To put this into context, the Washington Post gave a great example of a puffer jacket and how long it was taking to reach consumers. The time to manufacture said puffer jacket was the same, but the time to ship jumped from 33 days in 2019 to 70 days in 2021. More than doubling during the pandemic!
But what does RH have under its sleeve that somewhat mitigates this risk? Even before COVID, they had longer wait times than traditional retailers. While smaller items were shipped out faster, their bigger ticket items like couches, etc. would take weeks. Their customers were almost kind of trained to wait for their goods to arrive which some could argue just builds up the excitement until your goods actually come through the door. Since customers were already accustomed to this, having to wait an extra few weeks isn’t crazy.
Additionally, ~20% of their goods are made in Viet Nam which had their whole country shut down for a while due to COVID. Though overall, their sourcing of products is diversified across many countries so there’s no single country risk when it comes to supply chains.
3) Rising rates
Another issue that everyone is well aware of is the FED raising rates and the market is now projecting four rate hikes in 2022.
With that being said, the obvious factor is that debt gets more expensive and the desire for investors to have an appetite for riskier investments subsides.
That being said RH does have a decent amount of debt, roughly $2.2 billion in LT debt and ~$150 million in ST debt. What I love about RH however is that it’s been able to take on debt quite often using 0% convertible notes, most recently in June of 2018 (which I was on back at Merrill Lynch) for $350 million. This allows them to essentially get a zero-interest bond with the option for the bondholder to convert at a specified price, in this case, $193.65. This gives the company access to cheap capital that doesn’t necessarily need to be exercised, though I don’t see why they wouldn’t.

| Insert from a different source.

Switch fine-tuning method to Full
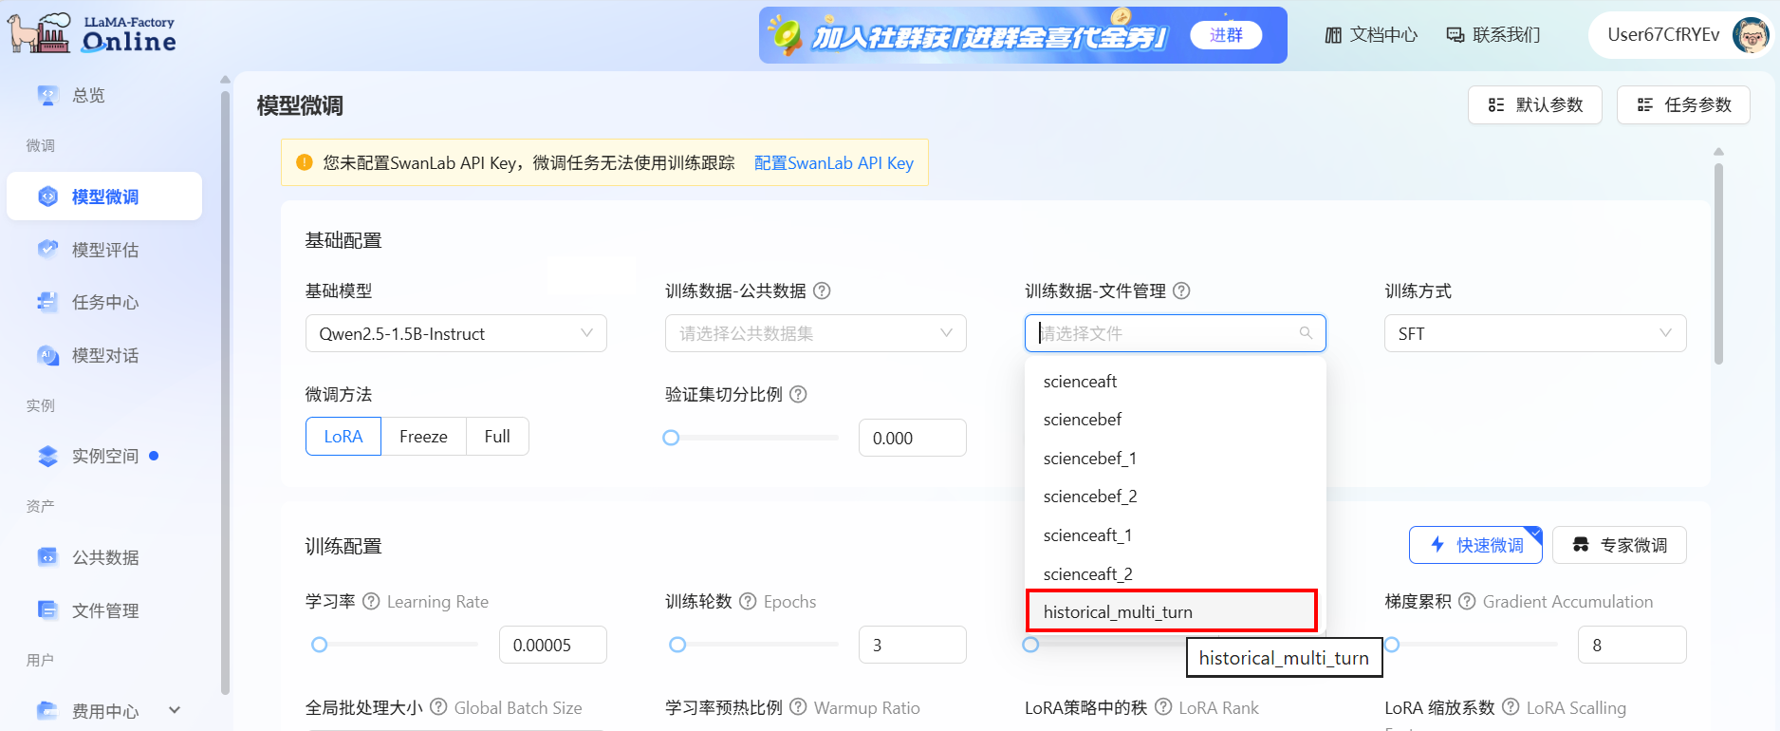click(x=497, y=437)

Last year, the company took out a Term Loan for $2 billion with a maturity date of 2028 for LIBOR + 2.50% with LIBOR floor set at .50%. Not to get too technical but this is not that expensive of debt and is quite the typical rate for healthy companies that aren’t massive conglomerates.
My point to all this is that, yes, the company has debt on the balance sheet but even if interest rates were to rise, it wouldn’t put the company in any jeopardy. In fact, the company right now has an interest coverage ratio of 16.1x, meaning it generates more than enough pre-tax operating income to cover its interest expense.

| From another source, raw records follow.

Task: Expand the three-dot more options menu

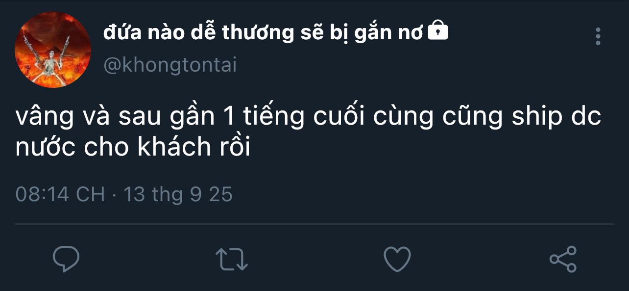Action: pyautogui.click(x=598, y=36)
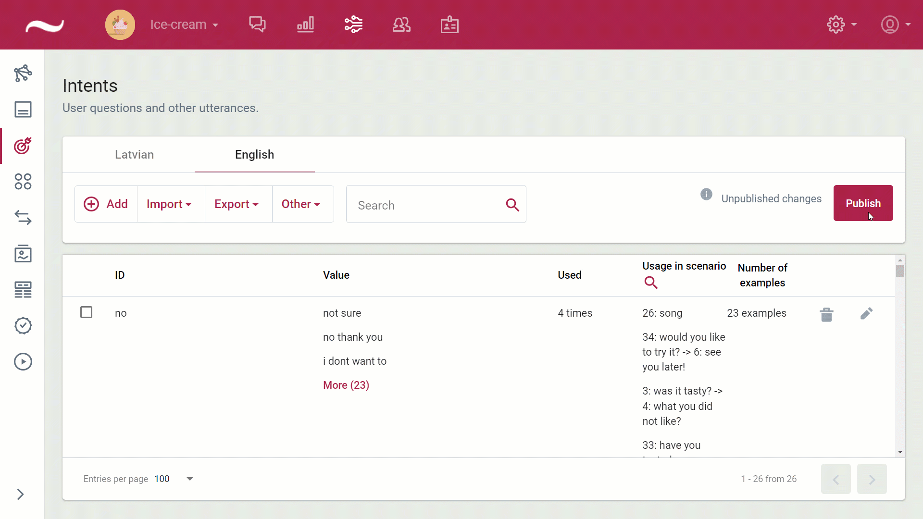923x519 pixels.
Task: Open the Ice-cream project selector
Action: (184, 25)
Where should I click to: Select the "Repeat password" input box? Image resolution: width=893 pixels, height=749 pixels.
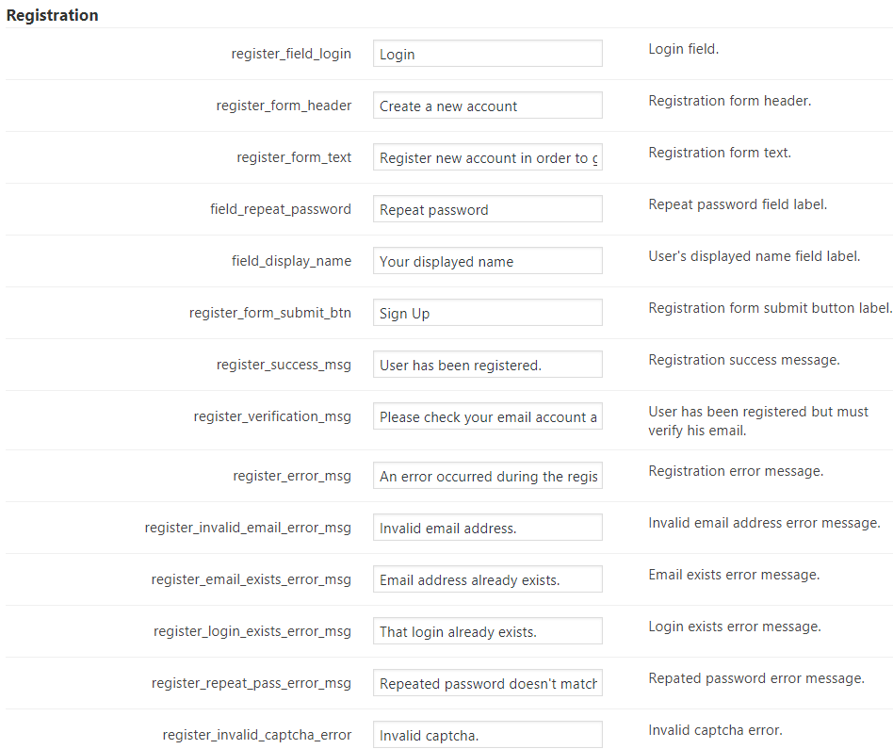(x=487, y=209)
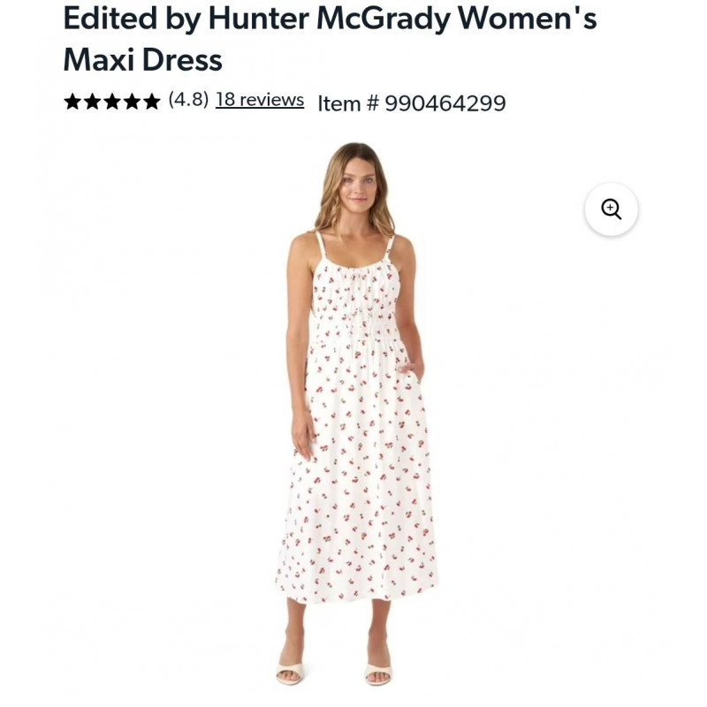Click the first star in the rating
The width and height of the screenshot is (707, 707).
[72, 102]
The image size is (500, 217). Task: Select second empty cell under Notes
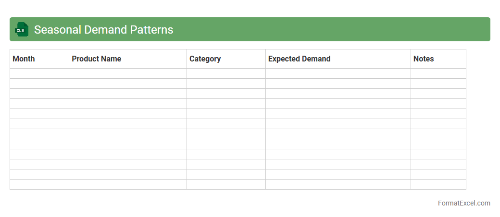click(438, 84)
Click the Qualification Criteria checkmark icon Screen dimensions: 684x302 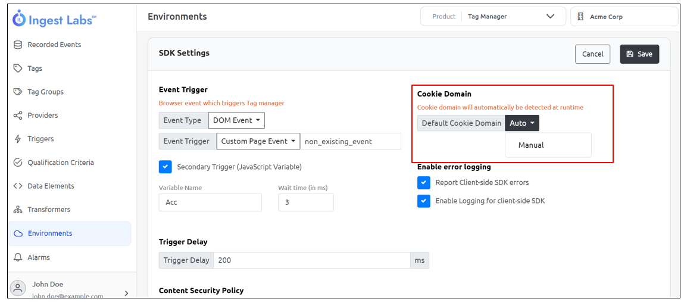(x=18, y=163)
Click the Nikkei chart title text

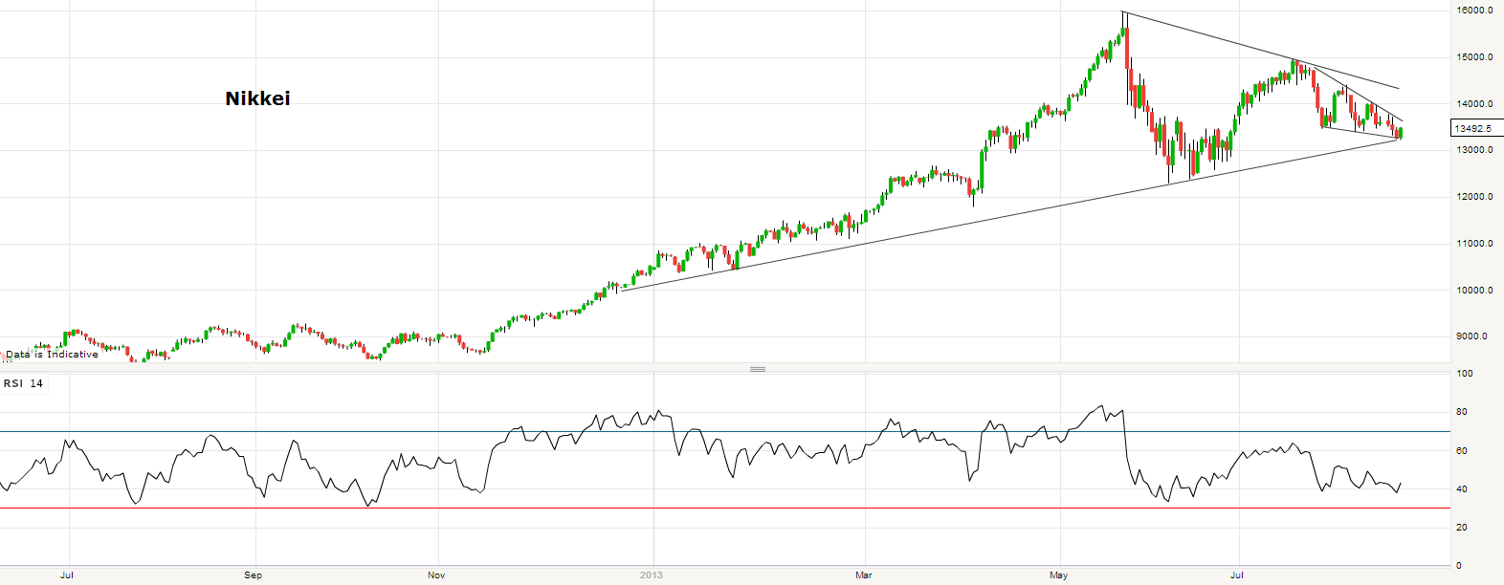click(x=257, y=98)
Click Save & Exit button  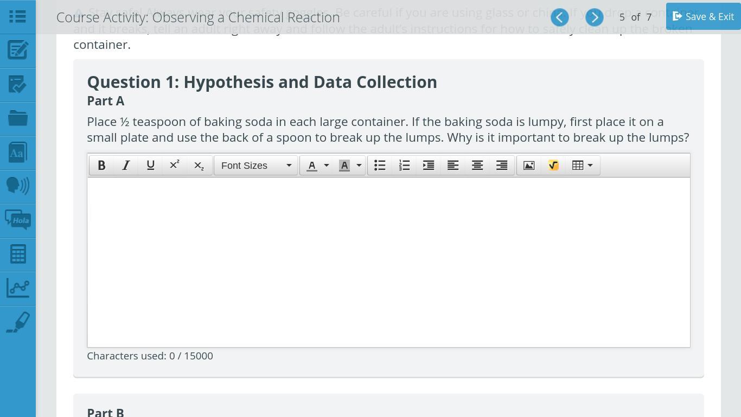(703, 17)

Am I worried, not at all. RH has a proven track record of being able to borrow cheaply and is in a healthy position to pay back its loans.
Back to the valuation portion which I know everyone is waiting for, if we look through a forward lens, we get a slightly different picture than what I mentioned previously. RH’s forward P/E (fiscal year ending January 2023) is at 15.6x, the S&P 500 Index is at 20x, and the Consumer Discretionary Index is at 25.9x.
Even if you switch to forward-looking, I estimate that EPS will be ~$26 in FY’22. If we look at the Consumer Discretionary average multiple, that gets you to $673 while using the S&P 500 Index average multiple gets you $520, or a 65.4% and 27.8% upside from yesterday’s close, respectively.
Stars are pointing north over here.
RH is an amazing company and has an excellent management team that is executing on all levels to deliver maximum shareholder value. The company is trading down 43% from its ATH while more than tripling its EPS over the last two years. They have gone places and will continue to go places which is why I’m bullish on the long-term prospects of RH.